### WHAT THE TASK ASKS:
Could you transcribe exactly the lines from the one containing "This screenshot has width=980, height=467." through the end of the listing below, both included, but none of the pictures?

### INFORMATION PROVIDED:
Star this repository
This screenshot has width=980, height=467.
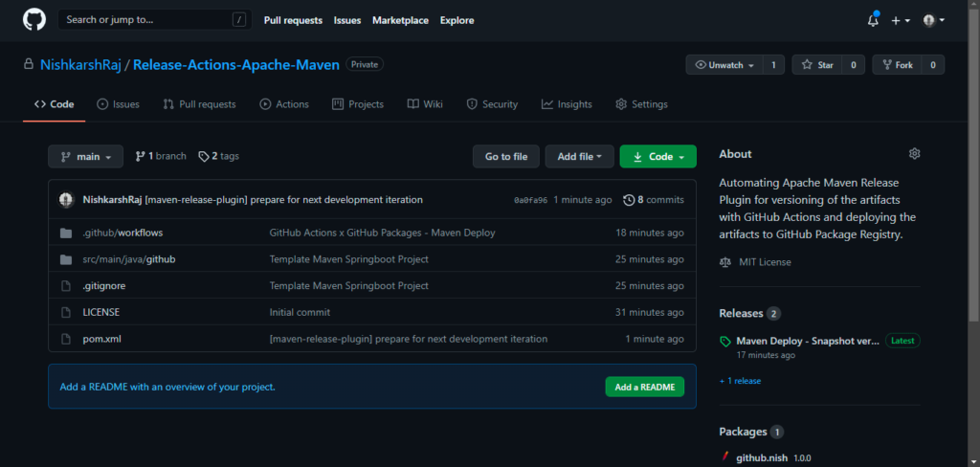[x=817, y=65]
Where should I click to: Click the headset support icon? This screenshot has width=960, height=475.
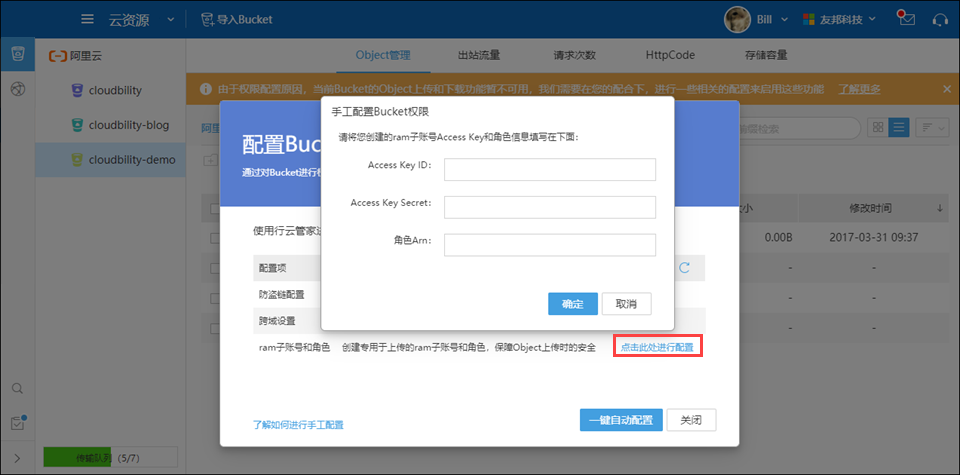tap(939, 19)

### EXERCISE RESPONSE:
This screenshot has width=980, height=467.
[x=817, y=65]
Where should I click to: Click the headset support icon? This screenshot has width=960, height=475.
tap(939, 19)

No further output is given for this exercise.